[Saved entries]

☆ ☆ ☆ ☆ ☆ ☆ ☆

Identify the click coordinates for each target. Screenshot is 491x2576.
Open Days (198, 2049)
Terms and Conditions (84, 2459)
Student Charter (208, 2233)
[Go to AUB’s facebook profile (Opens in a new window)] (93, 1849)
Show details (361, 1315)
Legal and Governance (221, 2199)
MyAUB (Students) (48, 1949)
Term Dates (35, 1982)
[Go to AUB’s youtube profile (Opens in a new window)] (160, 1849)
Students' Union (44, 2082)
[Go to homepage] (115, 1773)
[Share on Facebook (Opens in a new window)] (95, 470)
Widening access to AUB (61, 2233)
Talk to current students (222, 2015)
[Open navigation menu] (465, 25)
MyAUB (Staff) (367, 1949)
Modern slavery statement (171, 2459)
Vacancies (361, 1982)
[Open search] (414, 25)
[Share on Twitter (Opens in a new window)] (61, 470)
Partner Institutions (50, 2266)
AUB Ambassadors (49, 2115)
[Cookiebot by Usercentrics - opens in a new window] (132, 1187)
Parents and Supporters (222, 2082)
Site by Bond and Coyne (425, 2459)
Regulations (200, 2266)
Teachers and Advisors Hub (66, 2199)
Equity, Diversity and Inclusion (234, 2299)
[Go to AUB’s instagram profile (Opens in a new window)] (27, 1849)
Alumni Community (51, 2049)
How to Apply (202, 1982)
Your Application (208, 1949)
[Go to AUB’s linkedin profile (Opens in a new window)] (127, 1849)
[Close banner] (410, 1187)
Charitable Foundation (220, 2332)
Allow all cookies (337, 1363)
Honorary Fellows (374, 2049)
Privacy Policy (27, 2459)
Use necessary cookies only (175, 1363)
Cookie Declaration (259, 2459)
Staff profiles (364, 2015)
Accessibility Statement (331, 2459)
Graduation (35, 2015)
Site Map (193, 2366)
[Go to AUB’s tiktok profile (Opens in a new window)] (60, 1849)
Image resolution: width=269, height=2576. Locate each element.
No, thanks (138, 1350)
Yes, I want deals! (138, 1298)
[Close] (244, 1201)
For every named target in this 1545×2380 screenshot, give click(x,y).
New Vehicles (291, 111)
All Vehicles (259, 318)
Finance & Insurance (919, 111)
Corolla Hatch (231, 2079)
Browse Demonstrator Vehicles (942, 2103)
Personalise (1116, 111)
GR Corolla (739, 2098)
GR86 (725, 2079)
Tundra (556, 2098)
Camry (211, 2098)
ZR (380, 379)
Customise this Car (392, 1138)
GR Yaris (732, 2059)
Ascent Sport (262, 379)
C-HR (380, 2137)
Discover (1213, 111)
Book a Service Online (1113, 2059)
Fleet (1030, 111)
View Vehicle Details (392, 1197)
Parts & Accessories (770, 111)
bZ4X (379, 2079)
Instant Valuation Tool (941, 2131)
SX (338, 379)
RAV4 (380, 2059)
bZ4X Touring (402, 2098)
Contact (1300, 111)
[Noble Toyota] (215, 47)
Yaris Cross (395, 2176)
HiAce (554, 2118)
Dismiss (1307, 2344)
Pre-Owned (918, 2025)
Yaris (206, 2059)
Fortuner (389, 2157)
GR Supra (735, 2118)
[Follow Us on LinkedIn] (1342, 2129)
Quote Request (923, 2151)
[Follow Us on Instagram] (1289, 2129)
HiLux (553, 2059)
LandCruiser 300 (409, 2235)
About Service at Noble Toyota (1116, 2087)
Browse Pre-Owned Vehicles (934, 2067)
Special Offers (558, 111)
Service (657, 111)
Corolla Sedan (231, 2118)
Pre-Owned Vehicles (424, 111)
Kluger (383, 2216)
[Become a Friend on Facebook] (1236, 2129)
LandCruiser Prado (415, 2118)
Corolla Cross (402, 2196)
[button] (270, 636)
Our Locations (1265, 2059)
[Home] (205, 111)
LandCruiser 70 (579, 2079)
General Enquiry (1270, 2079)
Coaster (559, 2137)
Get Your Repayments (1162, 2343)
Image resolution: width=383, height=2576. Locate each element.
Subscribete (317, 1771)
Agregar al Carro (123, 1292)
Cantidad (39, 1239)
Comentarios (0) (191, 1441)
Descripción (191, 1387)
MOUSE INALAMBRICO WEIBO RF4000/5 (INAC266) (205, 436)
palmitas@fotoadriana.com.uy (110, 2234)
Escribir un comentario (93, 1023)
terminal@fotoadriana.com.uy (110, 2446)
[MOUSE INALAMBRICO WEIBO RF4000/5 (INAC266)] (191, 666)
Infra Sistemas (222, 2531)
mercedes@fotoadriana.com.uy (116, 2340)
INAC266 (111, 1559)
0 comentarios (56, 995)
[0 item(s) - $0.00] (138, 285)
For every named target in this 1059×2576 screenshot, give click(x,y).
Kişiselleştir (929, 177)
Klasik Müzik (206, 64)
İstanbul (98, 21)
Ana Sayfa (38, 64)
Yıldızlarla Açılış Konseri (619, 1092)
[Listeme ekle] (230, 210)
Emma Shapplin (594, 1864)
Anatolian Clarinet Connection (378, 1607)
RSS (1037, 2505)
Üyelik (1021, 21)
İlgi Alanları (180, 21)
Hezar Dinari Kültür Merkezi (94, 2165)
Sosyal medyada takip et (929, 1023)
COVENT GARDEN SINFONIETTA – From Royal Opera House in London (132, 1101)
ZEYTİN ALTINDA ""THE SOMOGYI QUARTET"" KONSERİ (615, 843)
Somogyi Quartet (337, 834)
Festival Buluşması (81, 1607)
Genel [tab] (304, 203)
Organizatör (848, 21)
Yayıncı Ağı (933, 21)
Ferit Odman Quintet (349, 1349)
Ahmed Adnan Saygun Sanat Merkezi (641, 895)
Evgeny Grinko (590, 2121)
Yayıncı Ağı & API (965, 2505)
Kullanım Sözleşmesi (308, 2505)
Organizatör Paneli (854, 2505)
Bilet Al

☆ ☆ ☆ ☆ ☆ ☆ ☆

Try it:
Take the lines above from the one containing "Teachers and Advisors Hub (66, 2199)" to the one containing "Your Application (208, 1949)" and retype them exactly, both ends included, with nothing added.

Response for this exercise:
Teachers and Advisors Hub (66, 2199)
Equity, Diversity and Inclusion (234, 2299)
[Go to AUB’s instagram profile (Opens in a new window)] (27, 1849)
Alumni Community (51, 2049)
How to Apply (202, 1982)
Your Application (208, 1949)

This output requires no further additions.